• [Selected excerpt]:
##############################
# Blood Melatonin in Breast Milk-Fed Preterm Infants: Longitudinal Biomonitoring to 38 Weeks’ Postmenstrual Age (ProMote Study)

**Authors:** Theano Kokkinaki, Manolis Tzatzarakis, Elena Vakonaki, Nicole Anagnostatou, Theano Roumeliotaki, Eleftherios Panteris, Maria Markodimitraki, Ioanna Kakatsaki, Haridimos Kondylakis, Aristidis Tsatsakis, Eleftheria Hatzidaki

PMC · DOI: 10.3390/children12111490 · 2025-11-04

## TL;DR

The study tracks melatonin levels in preterm infants fed breast milk, finding significant individual variation without clear patterns linked to birth time, age, or weight.

## Contribution

This is the first longitudinal study to assess morning blood melatonin in breast milk-fed preterm infants up to 38 weeks PMA.

## Key findings

- Melatonin concentrations showed substantial individual variability among preterm infants.
- No consistent differences in melatonin levels were found based on time of birth, PMA, or weight-for-gestational-age.
- Umbilical cord melatonin levels were low and not significantly influenced by gestational age at birth.
##############################
• [Dataset content]:
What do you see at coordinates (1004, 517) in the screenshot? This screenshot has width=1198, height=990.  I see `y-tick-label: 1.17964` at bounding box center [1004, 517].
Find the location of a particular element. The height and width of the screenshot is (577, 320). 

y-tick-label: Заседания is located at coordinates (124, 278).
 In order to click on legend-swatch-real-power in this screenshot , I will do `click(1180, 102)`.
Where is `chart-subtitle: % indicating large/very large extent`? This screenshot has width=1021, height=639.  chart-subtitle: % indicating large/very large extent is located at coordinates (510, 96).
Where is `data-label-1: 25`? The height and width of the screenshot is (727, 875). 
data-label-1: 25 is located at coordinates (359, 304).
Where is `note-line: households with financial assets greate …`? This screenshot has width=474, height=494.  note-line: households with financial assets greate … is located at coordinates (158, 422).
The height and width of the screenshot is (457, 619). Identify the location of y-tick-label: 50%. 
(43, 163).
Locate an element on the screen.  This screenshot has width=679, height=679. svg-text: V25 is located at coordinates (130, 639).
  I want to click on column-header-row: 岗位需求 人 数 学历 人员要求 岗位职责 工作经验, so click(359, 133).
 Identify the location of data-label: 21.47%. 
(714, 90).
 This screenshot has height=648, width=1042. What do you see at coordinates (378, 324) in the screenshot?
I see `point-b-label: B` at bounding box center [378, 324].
##############################
• [Required actions]:
a – Copy the stretch of the ProMote study page from "This is the" through "among preterm infants.".
b – Summarize the ProMote study page in two sentences.

• [Answers by item number]:
a –
This is the first longitudinal study to assess morning blood melatonin in breast milk-fed preterm infants up to 38 weeks PMA.

## Key findings

- Melatonin concentrations showed substantial individual variability among preterm infants.

b – The ProMote study is the first longitudinal study to assess morning blood melatonin in breast milk-fed preterm infants up to 38 weeks' postmenstrual age, and it found substantial individual variability in melatonin concentrations. Melatonin levels showed no consistent differences by time of birth, postmenstrual age, or weight-for-gestational-age, and umbilical cord melatonin levels were low and not significantly influenced by gestational age at birth.